Pharmacy benefit managers play an essential role in the industry
RX COSTS
The Covid-19 pandemic has made our world look very different. Remote, contact-free and online services are not only preferred, but expected, to prevent virus spread.
This is particularly true for those who are older — a population so at risk from Covid-19 that four MIT economists wrote an academic paper suggesting those 65 and older would optimally quarantine for 18 months or until a vaccine is available.
Let’s assume that strategy will not be employed. But mobile and remote health options — like telemedicine and mailorder prescription programs — have become essential for the continued health and safety of millions of Americans, seemingly overnight. Even assuming we emerge from the Covid-19 pandemic, policymakers must continue to support such services.
In the last week of March, with state stay-at-home orders in place, mail-order prescriptions grew by 21% over the previous year. Mail-order prescription use mirrors the explosive growth
of online retail and service companies such as Amazon, DoorDash and
others who help customers stay home.
Pharmacy
benefit managers, or PBMs, play an essential role in the continued
growth of these offerings. When mailservice pharmacies partner with
PBMs, they’re able to offer greater discounts and increased use of
generics, leading to lower costs for patients, health insurance
providers and employers.
Consumer savings from mail-service pharmacies
have been estimated at over $59.6 billion from 2015 to 2024. That’s
over $5 billion per year that patients can use to invest in their health
in other ways — and that health insurance providers and employers can
use to further improve coverage and benefits.
This
may be bad news for the drug lobby, which hates the fact that PBMs have
the scale to leverage savings, but good news for seniors, since
prescription drug utilization increases exponentially with age.

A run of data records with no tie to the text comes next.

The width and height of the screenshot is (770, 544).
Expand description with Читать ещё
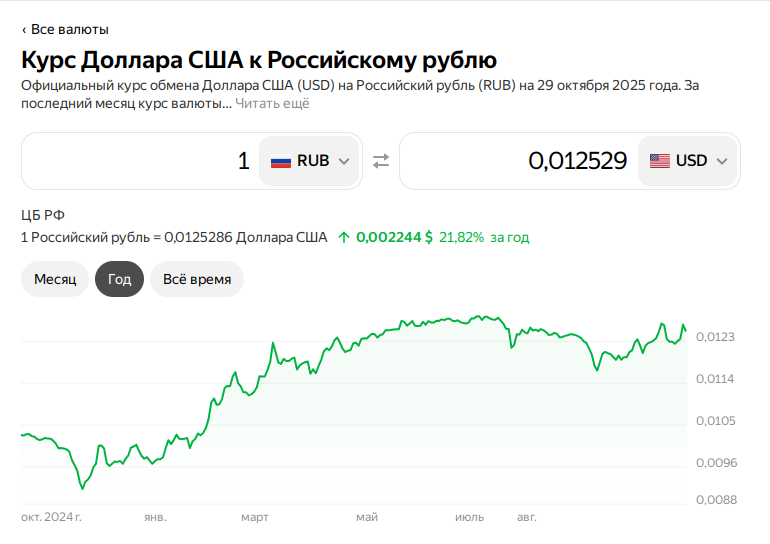point(272,103)
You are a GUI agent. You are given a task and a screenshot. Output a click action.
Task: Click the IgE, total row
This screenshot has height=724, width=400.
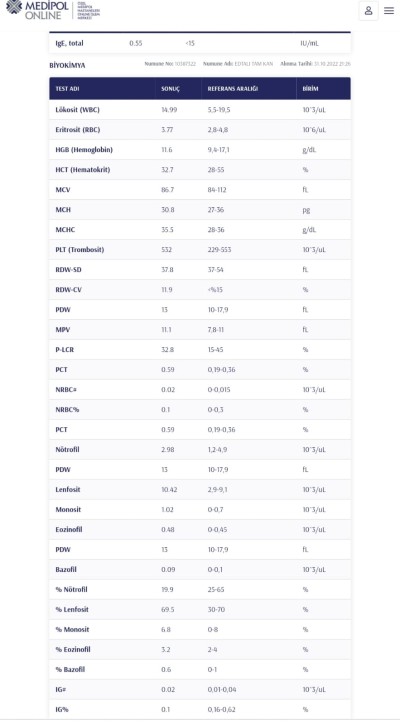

A Georgetown University analysis found that those between the ages of 65 and 79 filled an average of
20 prescriptions annually, and paid much higher outof-pocket costs. A
study showed that at least one-fifth of those 65 and older skipped doses
to make prescriptions last longer, or cut back on other necessities
(including food) to afford drug costs.
Mail-service
pharmacies can also save patients money by offering longer-term
prescriptions. That also keeps patients from running out — an added
benefit for seniors who must keep up with multiple prescriptions at
once.
Big Pharma has underwritten studies suggesting
PBMs — not drug companies — should be restrained. They have found
sympathy among some policymakers who welcome Pharma’s campaign checks.
As
someone who has long worked in healthcare and written academically
about it, I urge caution in embracing simplistic solutions.
Are
we to believe drug companies are blameless? Their hope is that if PBMs
lose their own profit incentive, they will not negotiate savings for
consumers. Indeed, the Trump administration is reportedly resurrecting
an anti-PBM idea previously shelved because it would actually raise drug
prices for seniors on Medicare.
One of the most insidious examples of drug price-gouging has been insulin.
When
the current secretary of the U.S. Department of Health and Human
Services was an executive at Eli Lilly, the price of insulin tripled.
Insulin has been around since 1922, when its patent was sold for only $3
by the researchers who discovered it and felt it wrong to profit from
it. Today many diabetics must dangerously ration their insulin to afford
it. One shudders to imagine the future profiteering from Covid-19
treatments and vaccines developed largely through government funding.
Lower
costs and no-contact delivery make mail-order prescriptions one of the
most promising healthcare services available in a Covid-19 world. Let’s
keep it that way. It’s up to policymakers and healthcare companies to
support the PBMs and mail-service pharmacies who make prescription
delivery possible.
Brendan Williams is president and CEO of the New Hampshire Health Care Association in Pembroke.